- **WORK ORDER**
In the listing below, how many lines carry the word "agent"? Reply with only the number.

- **DATA EXTRACT**

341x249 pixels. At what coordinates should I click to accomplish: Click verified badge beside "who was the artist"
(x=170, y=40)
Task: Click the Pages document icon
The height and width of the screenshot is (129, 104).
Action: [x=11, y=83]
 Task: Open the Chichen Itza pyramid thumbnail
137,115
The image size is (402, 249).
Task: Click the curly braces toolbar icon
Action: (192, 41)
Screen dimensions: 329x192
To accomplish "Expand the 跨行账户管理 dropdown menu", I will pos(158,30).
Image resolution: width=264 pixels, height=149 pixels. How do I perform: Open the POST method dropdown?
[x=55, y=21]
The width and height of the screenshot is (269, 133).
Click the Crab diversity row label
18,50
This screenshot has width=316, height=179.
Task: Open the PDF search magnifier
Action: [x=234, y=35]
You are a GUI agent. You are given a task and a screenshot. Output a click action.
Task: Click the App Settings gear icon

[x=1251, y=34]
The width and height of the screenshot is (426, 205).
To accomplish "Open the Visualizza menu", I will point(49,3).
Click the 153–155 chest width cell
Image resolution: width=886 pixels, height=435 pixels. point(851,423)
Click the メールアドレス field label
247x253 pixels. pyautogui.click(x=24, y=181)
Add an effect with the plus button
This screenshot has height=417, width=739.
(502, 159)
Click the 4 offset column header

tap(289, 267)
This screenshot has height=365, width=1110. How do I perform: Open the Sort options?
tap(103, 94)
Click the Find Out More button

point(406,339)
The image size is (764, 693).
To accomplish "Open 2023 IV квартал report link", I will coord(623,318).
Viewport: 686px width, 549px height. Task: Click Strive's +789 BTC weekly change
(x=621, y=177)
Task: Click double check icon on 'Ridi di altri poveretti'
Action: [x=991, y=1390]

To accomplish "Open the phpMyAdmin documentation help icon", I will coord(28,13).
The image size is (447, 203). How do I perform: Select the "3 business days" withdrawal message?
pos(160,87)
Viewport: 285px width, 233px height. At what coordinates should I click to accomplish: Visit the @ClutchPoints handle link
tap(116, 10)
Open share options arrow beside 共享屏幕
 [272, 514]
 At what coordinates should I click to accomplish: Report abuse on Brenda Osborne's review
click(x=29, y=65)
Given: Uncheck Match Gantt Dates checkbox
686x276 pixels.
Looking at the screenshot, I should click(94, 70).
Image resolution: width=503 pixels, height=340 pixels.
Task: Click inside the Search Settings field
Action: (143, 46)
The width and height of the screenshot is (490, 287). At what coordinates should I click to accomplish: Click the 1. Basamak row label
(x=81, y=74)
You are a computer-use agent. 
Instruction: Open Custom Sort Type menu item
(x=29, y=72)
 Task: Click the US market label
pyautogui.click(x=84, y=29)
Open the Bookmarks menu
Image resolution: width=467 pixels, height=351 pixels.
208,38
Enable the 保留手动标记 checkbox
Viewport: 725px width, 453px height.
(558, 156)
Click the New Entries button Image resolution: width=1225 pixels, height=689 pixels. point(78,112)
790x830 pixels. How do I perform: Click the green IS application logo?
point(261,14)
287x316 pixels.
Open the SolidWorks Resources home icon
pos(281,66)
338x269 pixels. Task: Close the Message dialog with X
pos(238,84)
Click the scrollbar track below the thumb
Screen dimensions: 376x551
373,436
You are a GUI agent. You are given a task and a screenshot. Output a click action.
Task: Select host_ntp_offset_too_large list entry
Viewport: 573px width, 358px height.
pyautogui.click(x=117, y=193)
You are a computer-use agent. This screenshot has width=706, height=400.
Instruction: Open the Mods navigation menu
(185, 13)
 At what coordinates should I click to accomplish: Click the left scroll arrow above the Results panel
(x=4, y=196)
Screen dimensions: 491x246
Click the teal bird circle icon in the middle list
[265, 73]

- **WRITTEN SOLUTION**
4